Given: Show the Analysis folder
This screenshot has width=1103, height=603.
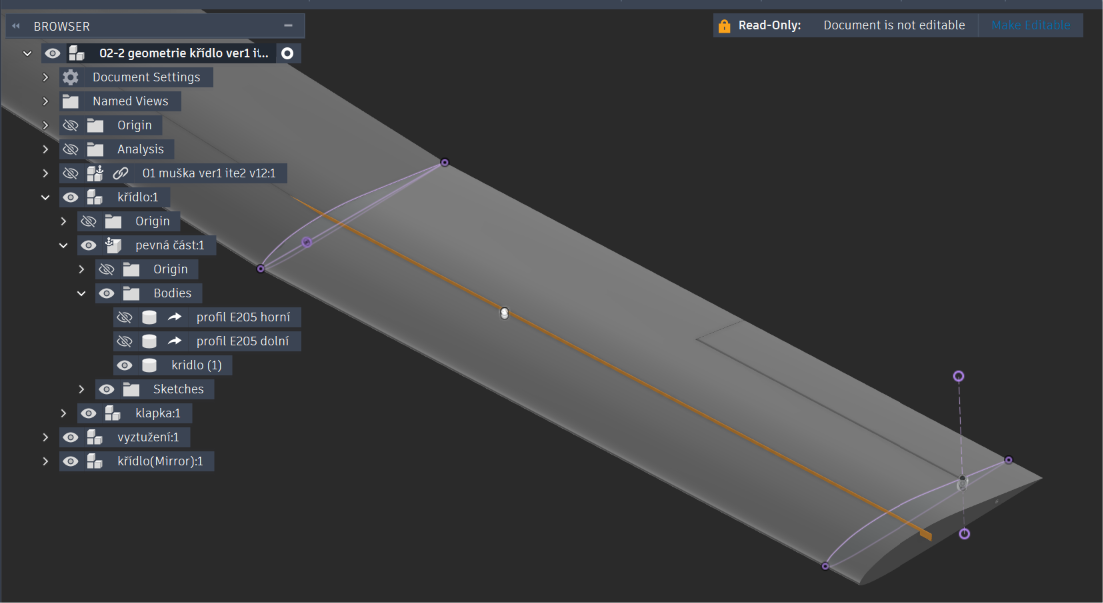Looking at the screenshot, I should point(70,149).
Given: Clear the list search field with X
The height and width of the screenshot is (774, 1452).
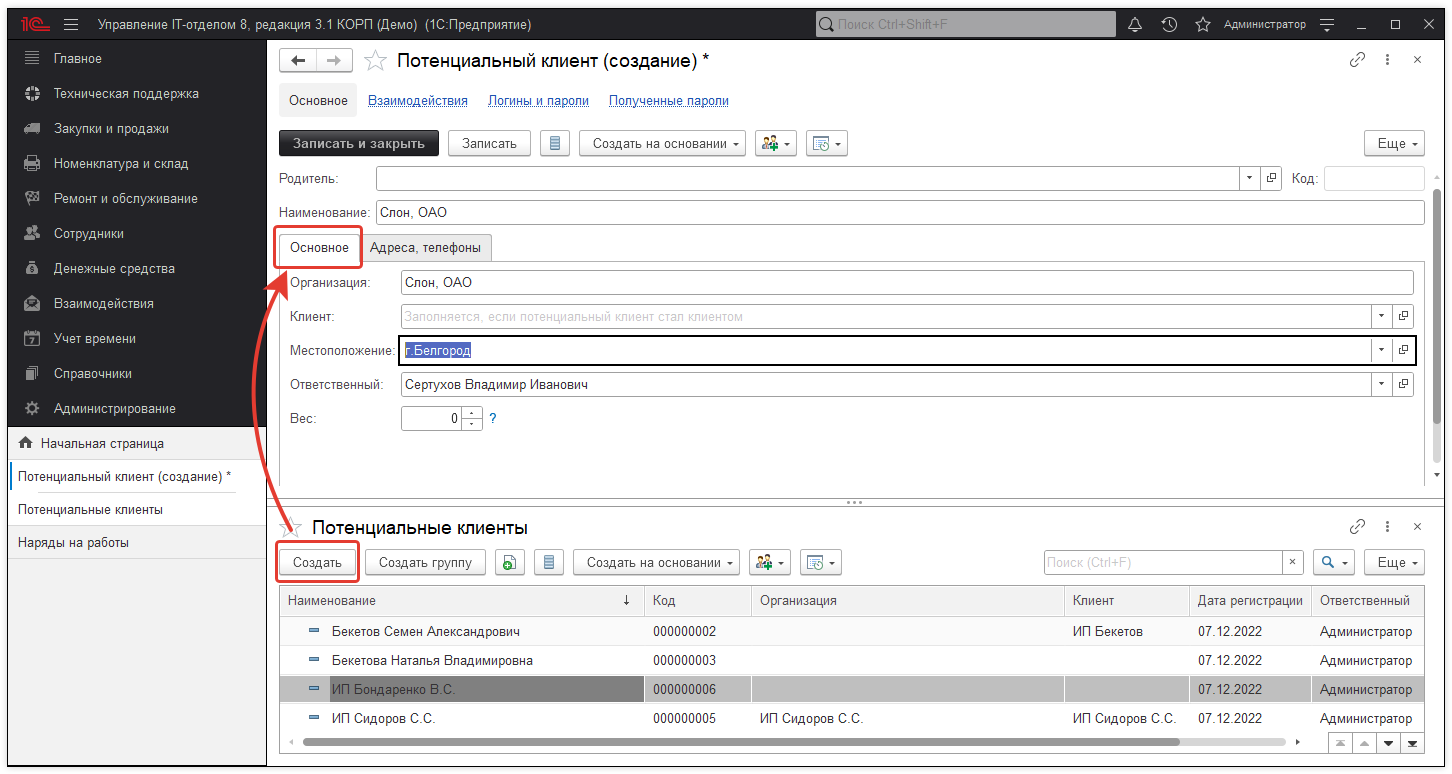Looking at the screenshot, I should point(1293,563).
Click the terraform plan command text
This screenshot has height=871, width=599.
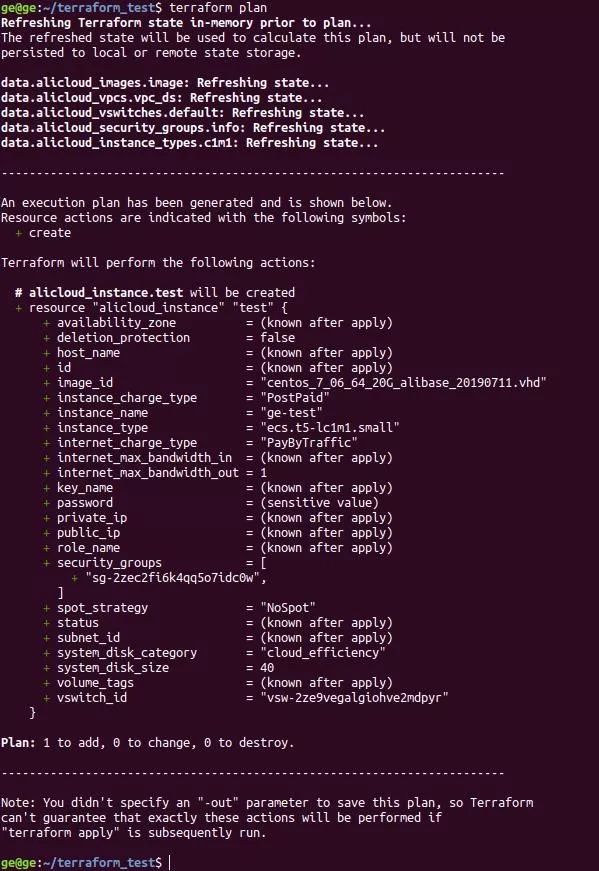[x=218, y=8]
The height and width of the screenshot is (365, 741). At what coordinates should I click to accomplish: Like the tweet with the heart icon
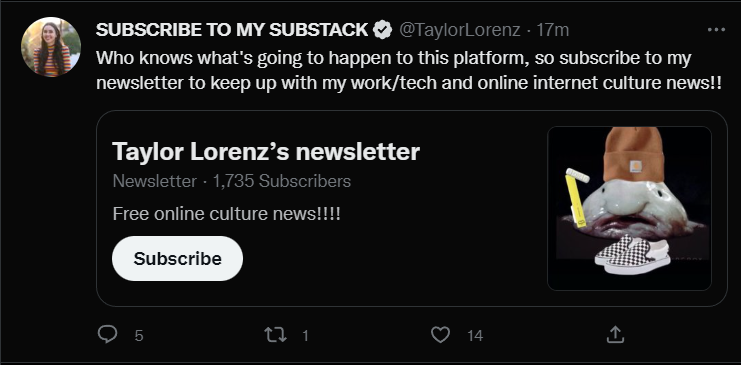click(440, 335)
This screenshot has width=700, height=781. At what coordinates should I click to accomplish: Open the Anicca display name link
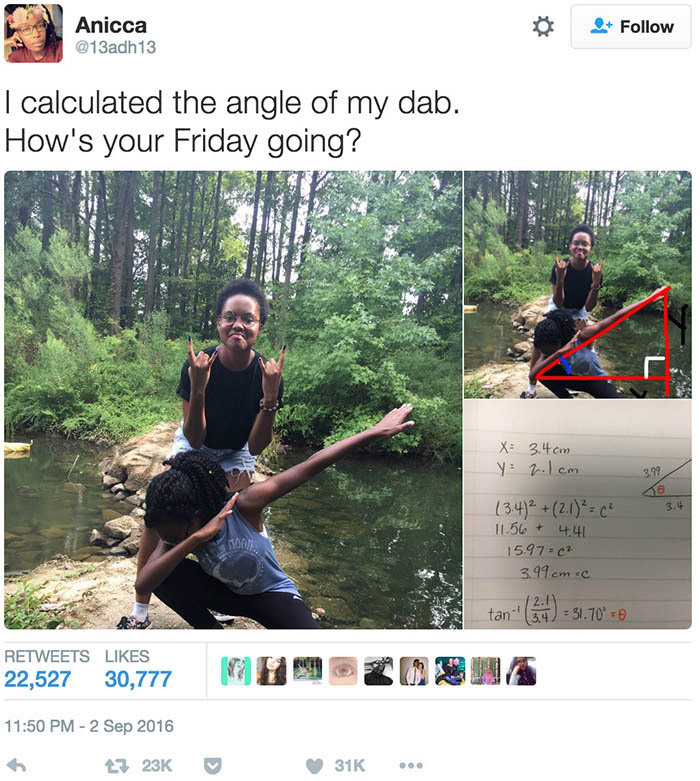click(111, 25)
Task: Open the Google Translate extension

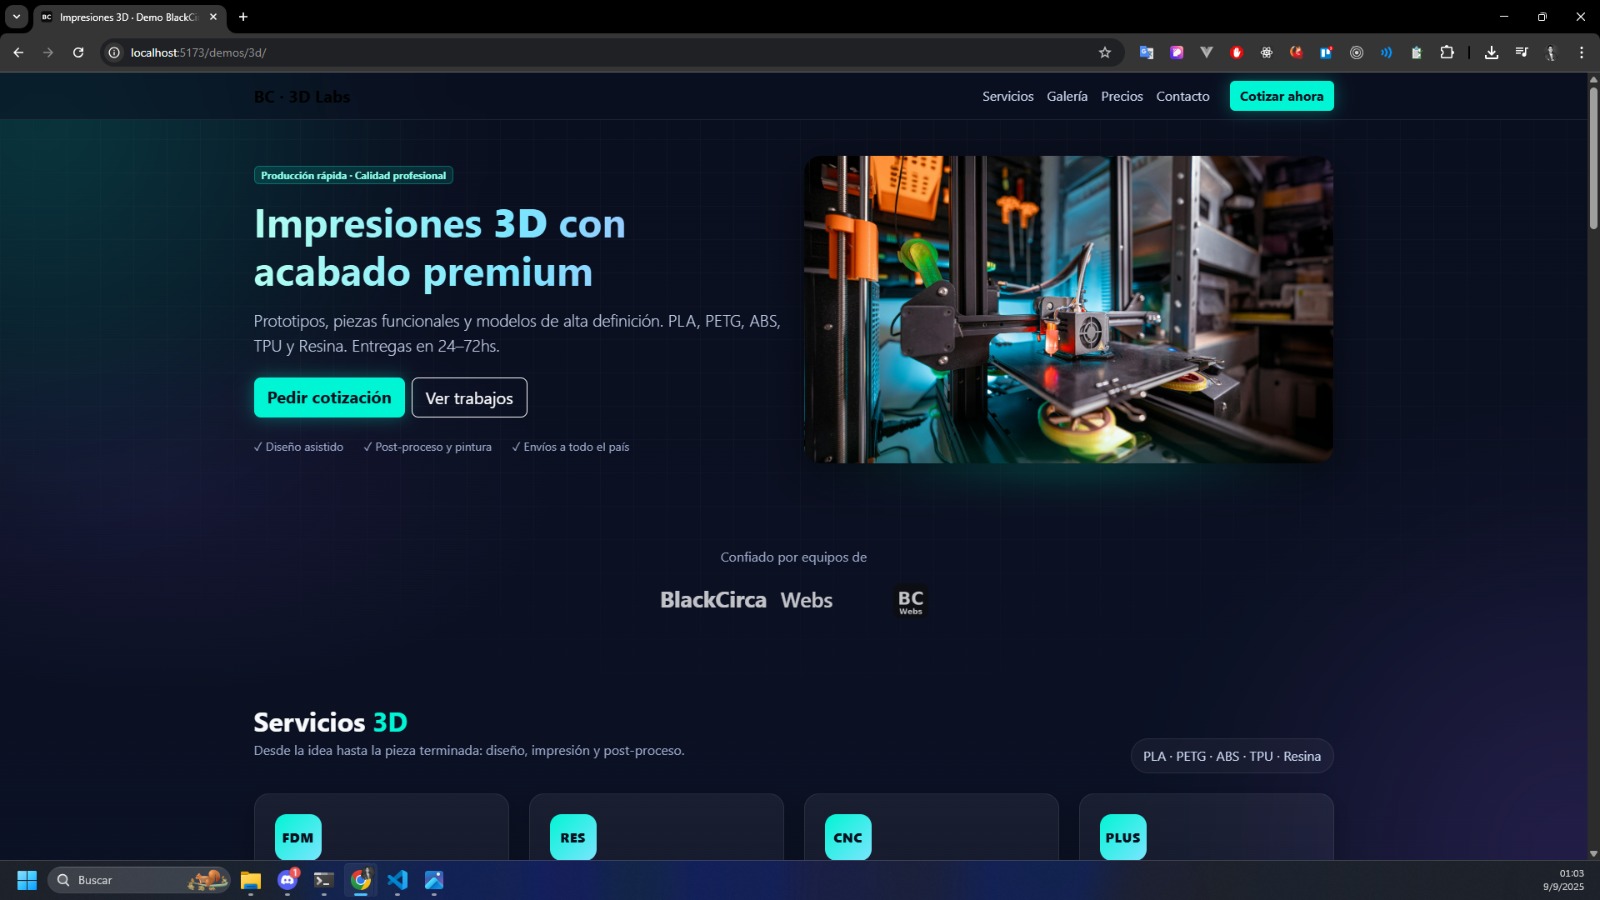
########################################
● **What the exercise asks**: Exactly as written, reproduce the lines from the one containing "The height and width of the screenshot is (365, 741)." through the last line of the entries above, and leave every picture out.

● **Exercise response**:
The height and width of the screenshot is (365, 741). At what coordinates should I click to accomplish: Like the tweet with the heart icon
click(440, 335)
This screenshot has width=700, height=781. At what coordinates should I click to accomplish: Open the Anicca display name link
click(111, 25)
Task: Open the Google Translate extension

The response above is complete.